Sin embargo, no todo objeto es susceptible de ser inscrito en este circuito auto-afectivo de consumo interior. El proceso de idealización encuentra su propio límite en aquellos objetos a los que no es posible arrancar de su existencia material, aquellos objetos que portan consigo un resto irreductible, donde la representación artística no consigue, en nuestra sensación, distinguirse de la naturaleza del objeto real. Tal sería, como anota Kant en el parágrafo 48, el caso de lo que produce “asco”:  

El arte bello muestra precisamente su excelencia en que describe como bellas, cosas que en la naturaleza serían feas o desagradables. Las furias, enfermedades, devastaciones de la guerra, etc., pueden ser descritas como males muy bellamente, y hasta representadas en cuadros; sólo una clase de fealdad no puede ser represen-tada conforme a la naturaleza sin echar por tierra toda satisfacción estética, por tanto, toda belleza artística, y es, a saber, la que despierta asco, pues como en esa extraña sensación, que descansa en una pura figuración fantástica, el objeto es representado como si, por decirlo así, nos apremiara para gustarlo [als ob er sich zum Genüsse aufdränge], oponiéndonos nosotros a ello con violencia, la representación del objeto por el arte no se distingue ya, en nuestra sensación de la naturaleza, de ese objeto mismo [so wird die künstliche Vorstellung des Gegenstandes von der Natur dieses Gegenstandes selbst in unserer Empfindung nicht mehr unterschieden], y entonces no puede ya ser tenida por bella. (KANT, 2013, p. 255-256).       

 

En términos psicoanalíticos, habría que decir que es precisamente la falta del objeto (la suspensión de su existencia material) lo que en la experiencia traumática del asco falta[4]; dicho de otro modo, que la raíz de la angustia padecida aquí por el sujeto estaría en realidad en la presencia rebelde y excesiva de un objeto que de súbito se (le) impondría, obligándolo con ello a experimentar un goce por fuera del contrato epistemológico del marco categorial, un goce violento, situado en las antípodas de la universalidad estética, que tomaría al sujeto por  asalto en tanto que pura singularidad o ‘nuda haecceidad’. “En lo asqueroso —escribe Pablo Oyarzún— no podemos relacionarnos con la imagen como imagen, sino como (inmediatamente) real.” (OYARZÚN, 2008, p. 21). Así, la experiencia del asco no sería sino el resultado de un desborde del campo subjetivo, un fracaso del proceso controlado de simbolización estética[5]. Ante este tipo de objetos, que arruinan el trabajo de duelo por su condición radicalmente heterogénea e inasimilable, la única respuesta es el vómito (DERRIDA, 1981, p. 21). Lo que produce asco nunca puede ser comunicado o transformado en mera forma. Para el sujeto, en realidad, no habría propiamente una “experiencia” del asco pues éste permanece en todo momento como un afuera que no puede ser apropiado por ningún espacio interior, como aquello que el sujeto no podría nunca llegar a dominar. Como anota Oyarzún, el afecto del asco resulta de la presencia de un exceso que “descompone” al sujeto, alterando con ello profundamente la economía libidinal esbozada por la tercera Crítica: “Lo excesivo es, precisamente, lo propio de lo asqueroso, propio de una propiedad que no puede ser situada ni subjetiva ni objetivamente, y que trastorna de raíz toda la economía del placer y del goce, centrada en la afirmación de sí.” (OYARZÚN, 2008, p. 20).

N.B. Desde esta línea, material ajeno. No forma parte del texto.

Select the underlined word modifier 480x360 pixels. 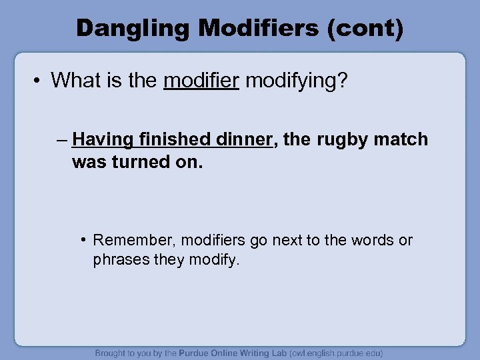pos(201,80)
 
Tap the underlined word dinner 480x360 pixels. pos(245,139)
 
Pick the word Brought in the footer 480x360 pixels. pos(111,353)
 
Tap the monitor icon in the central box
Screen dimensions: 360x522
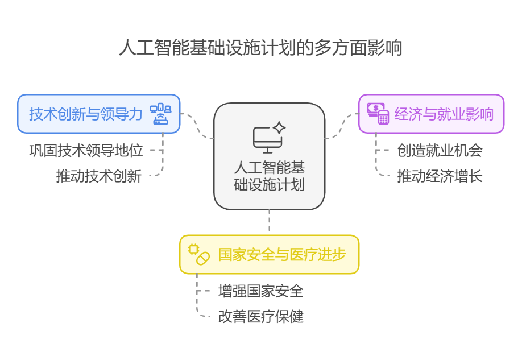click(268, 139)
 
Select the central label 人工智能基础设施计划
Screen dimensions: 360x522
click(269, 176)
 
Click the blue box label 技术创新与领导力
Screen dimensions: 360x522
click(86, 114)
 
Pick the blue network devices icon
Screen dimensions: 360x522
click(160, 114)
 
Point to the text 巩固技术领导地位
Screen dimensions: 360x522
click(86, 151)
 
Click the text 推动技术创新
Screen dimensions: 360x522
click(98, 176)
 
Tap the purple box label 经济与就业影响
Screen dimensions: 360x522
click(444, 114)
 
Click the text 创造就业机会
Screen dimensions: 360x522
click(440, 151)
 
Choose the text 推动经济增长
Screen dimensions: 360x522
click(440, 176)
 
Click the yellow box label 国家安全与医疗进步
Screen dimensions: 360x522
click(281, 254)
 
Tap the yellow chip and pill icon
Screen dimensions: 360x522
click(199, 254)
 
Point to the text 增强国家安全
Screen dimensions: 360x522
click(260, 291)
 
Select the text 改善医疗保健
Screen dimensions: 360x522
click(260, 316)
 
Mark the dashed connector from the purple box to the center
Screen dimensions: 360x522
click(341, 125)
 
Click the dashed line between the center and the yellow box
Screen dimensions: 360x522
click(270, 222)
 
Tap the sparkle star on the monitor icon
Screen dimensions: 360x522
click(279, 128)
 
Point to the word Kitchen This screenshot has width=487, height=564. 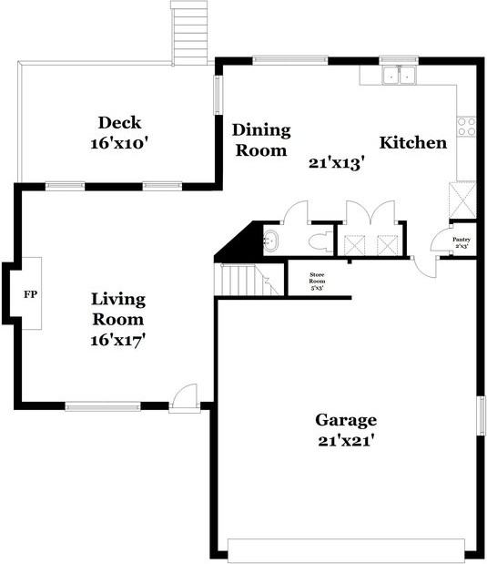(x=412, y=143)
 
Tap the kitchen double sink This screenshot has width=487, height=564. (x=397, y=76)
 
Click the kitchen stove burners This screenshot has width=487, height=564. (x=466, y=127)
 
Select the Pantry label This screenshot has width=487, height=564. (x=462, y=240)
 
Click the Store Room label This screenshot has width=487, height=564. (x=317, y=276)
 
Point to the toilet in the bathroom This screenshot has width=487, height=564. (x=318, y=242)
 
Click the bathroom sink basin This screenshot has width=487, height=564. (x=271, y=242)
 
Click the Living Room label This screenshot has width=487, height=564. (x=118, y=310)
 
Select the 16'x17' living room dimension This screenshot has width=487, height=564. (x=118, y=340)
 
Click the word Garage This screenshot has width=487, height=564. (x=346, y=420)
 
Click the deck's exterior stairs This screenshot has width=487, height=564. (x=189, y=33)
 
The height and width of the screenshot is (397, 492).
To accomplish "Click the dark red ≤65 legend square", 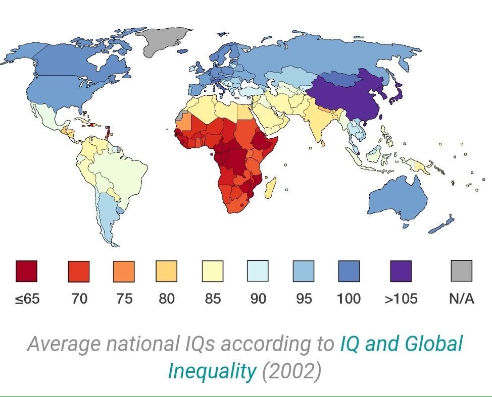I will point(26,271).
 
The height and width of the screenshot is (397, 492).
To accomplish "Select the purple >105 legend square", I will point(401,271).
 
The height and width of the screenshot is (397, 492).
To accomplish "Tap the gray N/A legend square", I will point(461,271).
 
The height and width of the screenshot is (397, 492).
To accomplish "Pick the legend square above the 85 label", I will point(212,271).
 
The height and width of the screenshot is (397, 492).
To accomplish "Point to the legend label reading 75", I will point(124,299).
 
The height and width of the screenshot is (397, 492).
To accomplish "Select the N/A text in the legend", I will point(461,299).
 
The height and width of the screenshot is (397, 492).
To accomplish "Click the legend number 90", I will point(258,299).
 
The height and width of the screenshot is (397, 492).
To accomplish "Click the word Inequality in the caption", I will point(212,371).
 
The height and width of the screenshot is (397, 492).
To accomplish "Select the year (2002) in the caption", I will point(291,371).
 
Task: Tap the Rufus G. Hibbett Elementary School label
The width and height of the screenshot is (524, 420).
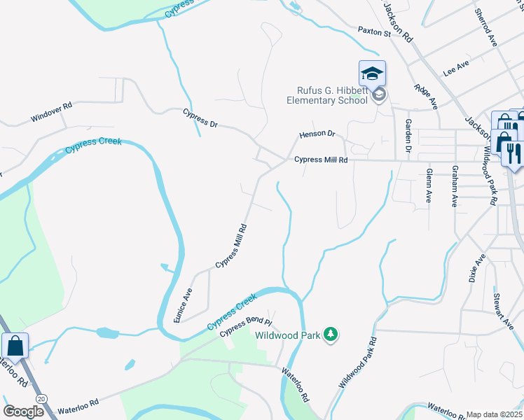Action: coord(327,94)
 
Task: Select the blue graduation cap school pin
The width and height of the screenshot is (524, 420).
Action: coord(372,73)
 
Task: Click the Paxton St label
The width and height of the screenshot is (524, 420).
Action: coord(373,32)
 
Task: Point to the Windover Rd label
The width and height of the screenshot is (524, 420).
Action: coord(51,113)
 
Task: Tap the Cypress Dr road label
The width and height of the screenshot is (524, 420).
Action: coord(200,118)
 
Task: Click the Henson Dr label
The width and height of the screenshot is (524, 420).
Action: coord(317,134)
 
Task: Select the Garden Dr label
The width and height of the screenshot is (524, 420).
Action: coord(407,135)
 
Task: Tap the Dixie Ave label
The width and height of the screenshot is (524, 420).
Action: coord(476,268)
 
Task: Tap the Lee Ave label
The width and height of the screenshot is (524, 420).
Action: coord(455,68)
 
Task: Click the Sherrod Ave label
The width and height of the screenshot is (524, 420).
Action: coord(485,27)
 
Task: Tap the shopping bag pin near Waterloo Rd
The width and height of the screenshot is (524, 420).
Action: coord(15,346)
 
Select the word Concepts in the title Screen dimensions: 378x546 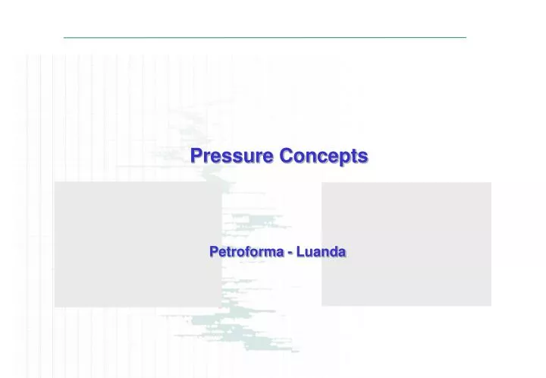(323, 156)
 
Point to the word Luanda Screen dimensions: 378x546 (322, 251)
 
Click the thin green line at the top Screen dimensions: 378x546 (265, 37)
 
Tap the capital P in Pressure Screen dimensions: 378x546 (196, 156)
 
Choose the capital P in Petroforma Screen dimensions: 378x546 (214, 251)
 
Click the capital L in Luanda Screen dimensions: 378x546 (300, 251)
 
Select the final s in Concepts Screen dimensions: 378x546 (363, 157)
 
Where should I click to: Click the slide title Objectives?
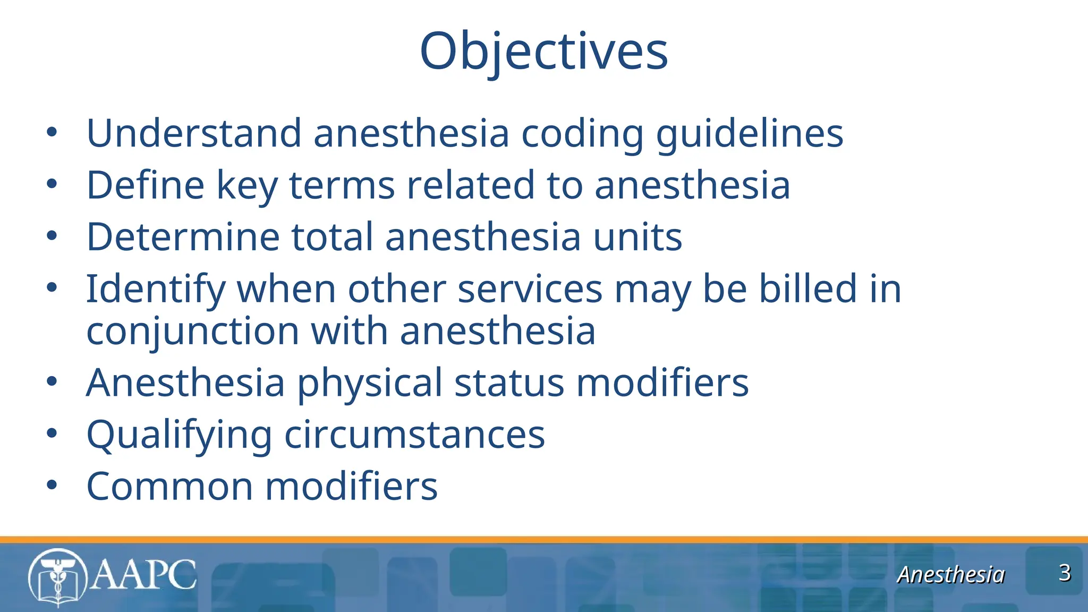543,51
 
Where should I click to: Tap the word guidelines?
749,134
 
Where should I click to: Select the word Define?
145,185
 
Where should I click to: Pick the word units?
637,237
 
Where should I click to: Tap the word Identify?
156,290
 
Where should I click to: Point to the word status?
509,382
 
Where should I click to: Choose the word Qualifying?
179,435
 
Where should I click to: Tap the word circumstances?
414,435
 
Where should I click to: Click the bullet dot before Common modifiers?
52,485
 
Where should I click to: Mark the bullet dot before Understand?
52,132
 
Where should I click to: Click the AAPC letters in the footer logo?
143,575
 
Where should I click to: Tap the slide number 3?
1064,573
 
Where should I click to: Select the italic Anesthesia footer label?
950,575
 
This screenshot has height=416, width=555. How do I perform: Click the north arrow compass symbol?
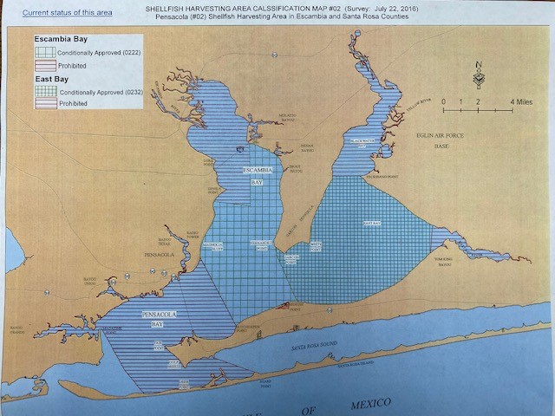point(479,75)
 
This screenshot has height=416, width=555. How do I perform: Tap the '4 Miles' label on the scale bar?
point(521,101)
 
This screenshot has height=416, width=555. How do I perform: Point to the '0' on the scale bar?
point(444,101)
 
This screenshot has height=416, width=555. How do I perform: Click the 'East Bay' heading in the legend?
point(51,79)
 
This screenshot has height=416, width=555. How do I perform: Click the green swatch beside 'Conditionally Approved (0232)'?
point(46,91)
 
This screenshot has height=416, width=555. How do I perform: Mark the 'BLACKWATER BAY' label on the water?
point(362,141)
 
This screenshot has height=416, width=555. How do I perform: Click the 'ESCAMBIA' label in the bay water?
point(258,169)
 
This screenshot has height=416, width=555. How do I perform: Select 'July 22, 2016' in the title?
point(404,8)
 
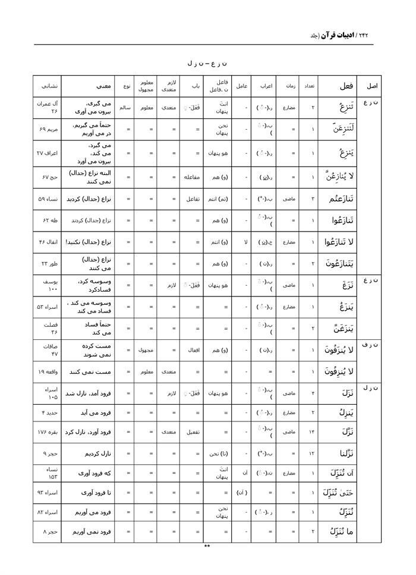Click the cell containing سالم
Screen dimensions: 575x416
[125, 108]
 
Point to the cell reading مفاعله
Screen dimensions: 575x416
[192, 177]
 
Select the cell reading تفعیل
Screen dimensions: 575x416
[192, 431]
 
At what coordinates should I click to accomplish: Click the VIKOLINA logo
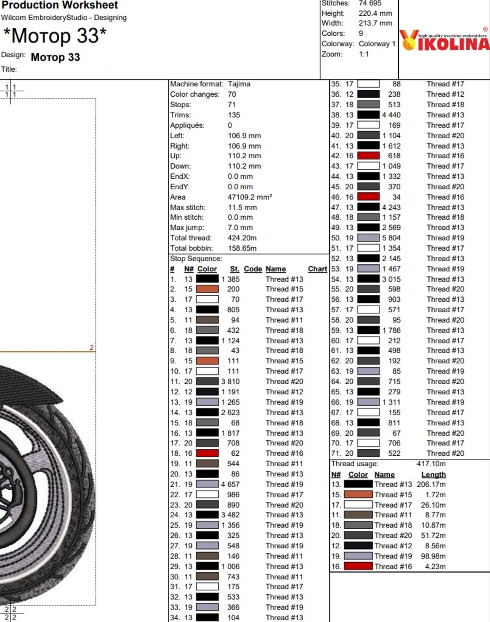coord(445,40)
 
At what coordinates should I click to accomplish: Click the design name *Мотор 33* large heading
coord(55,36)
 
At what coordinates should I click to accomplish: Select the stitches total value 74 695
coord(370,3)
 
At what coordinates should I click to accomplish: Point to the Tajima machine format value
coord(239,84)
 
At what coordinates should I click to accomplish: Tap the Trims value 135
coord(234,115)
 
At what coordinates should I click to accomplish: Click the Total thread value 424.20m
coord(242,238)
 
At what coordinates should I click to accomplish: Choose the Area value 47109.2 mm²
coord(249,197)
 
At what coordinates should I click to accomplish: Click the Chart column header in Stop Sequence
coord(317,269)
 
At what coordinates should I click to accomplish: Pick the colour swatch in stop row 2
coord(207,289)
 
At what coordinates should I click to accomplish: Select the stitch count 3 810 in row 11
coord(230,382)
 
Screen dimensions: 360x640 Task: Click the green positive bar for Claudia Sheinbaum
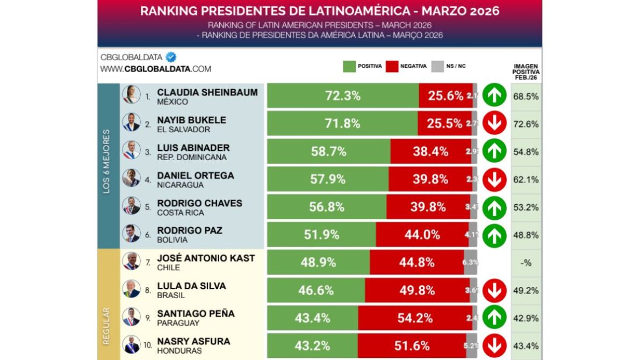point(343,96)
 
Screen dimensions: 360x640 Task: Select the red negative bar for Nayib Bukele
point(444,124)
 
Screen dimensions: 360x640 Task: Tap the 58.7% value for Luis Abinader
point(328,152)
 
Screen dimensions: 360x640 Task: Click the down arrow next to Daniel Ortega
point(494,179)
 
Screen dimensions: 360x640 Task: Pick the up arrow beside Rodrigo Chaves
point(494,207)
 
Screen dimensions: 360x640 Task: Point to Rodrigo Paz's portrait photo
point(131,234)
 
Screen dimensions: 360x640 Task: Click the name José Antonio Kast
point(206,258)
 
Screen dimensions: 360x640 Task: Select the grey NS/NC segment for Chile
point(470,263)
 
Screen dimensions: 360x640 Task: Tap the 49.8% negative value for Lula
point(416,291)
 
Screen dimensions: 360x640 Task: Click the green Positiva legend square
point(349,67)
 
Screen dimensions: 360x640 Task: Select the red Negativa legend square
point(392,67)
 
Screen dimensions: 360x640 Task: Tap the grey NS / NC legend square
point(437,67)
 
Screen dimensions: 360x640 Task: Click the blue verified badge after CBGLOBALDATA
point(171,57)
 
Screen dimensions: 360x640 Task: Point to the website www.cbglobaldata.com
point(156,69)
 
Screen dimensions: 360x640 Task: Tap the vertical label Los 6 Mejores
point(107,161)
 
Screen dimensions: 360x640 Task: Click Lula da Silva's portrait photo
point(131,290)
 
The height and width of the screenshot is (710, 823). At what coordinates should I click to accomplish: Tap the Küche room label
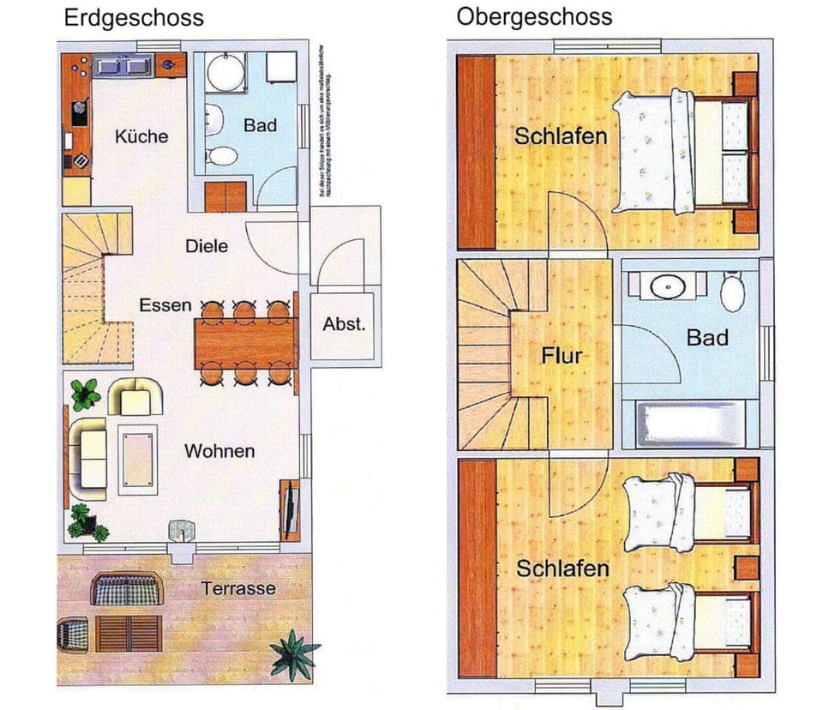pyautogui.click(x=141, y=136)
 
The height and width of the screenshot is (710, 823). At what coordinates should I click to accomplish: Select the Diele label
pyautogui.click(x=207, y=246)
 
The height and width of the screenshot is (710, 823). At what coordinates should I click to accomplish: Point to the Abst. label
pyautogui.click(x=344, y=325)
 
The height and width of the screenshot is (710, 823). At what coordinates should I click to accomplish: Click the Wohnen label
pyautogui.click(x=219, y=451)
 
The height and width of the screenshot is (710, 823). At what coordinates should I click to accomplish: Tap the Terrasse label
pyautogui.click(x=239, y=588)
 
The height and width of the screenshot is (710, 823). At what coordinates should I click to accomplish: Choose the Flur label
pyautogui.click(x=562, y=355)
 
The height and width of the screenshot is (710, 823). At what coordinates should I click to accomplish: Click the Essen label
pyautogui.click(x=165, y=305)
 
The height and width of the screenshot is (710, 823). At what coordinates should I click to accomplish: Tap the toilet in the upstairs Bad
pyautogui.click(x=733, y=292)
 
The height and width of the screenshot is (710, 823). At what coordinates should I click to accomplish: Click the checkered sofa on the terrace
pyautogui.click(x=129, y=589)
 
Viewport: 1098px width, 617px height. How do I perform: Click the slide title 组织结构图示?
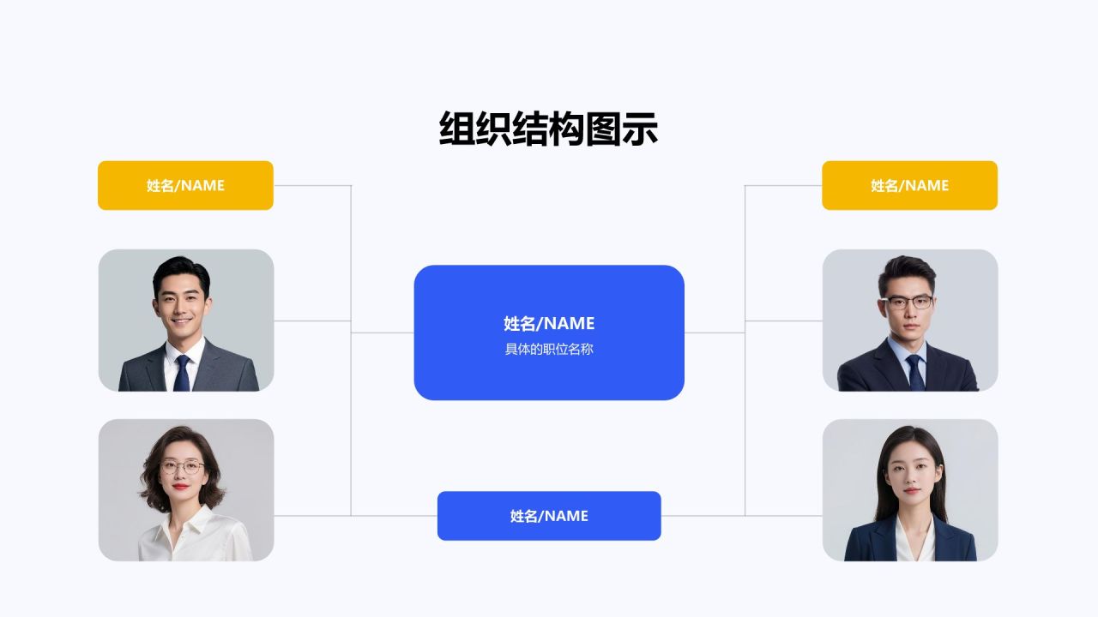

Sin embargo (y este “sin embargo” debe ser leído en función del “sin embargo” abierto por la excepción del asco kantiano), el pasaje que hace un momento cité de La verdad en pintura permite pensar la experiencia estética de acuerdo a lo que concebiré, al menos a título de hipótesis provisoria, como una “segunda versión” de lo bello en — o tal vez contra — Kant. Si, como vimos hace un momento, la primera versión postula la belleza como un espacio de pura interioridad auto-afectiva y, correlativamente, al objeto que produce asco como lo único capaz de resistirse a ser parte de este consumo ideal en la economía de lo bello, en esta segunda versión esa oposición sería deshecha para convertir al objeto bello precisamente en aquello que nunca puede ser asimilado, en aquello que se niega a tomar un lugar en el espacio interior del sujeto.[6] Desde esta perspectiva, la belleza, precisamente por no estar nunca disponible para ser del todo consumida o digerida por el sujeto, estaría situada en realidad del lado de la experiencia del asco — aunque sin confundirse con ella —, del lado de aquello que trastorna el campo subjetivo con la huella de una alteridad inapresable, irreductible[7].          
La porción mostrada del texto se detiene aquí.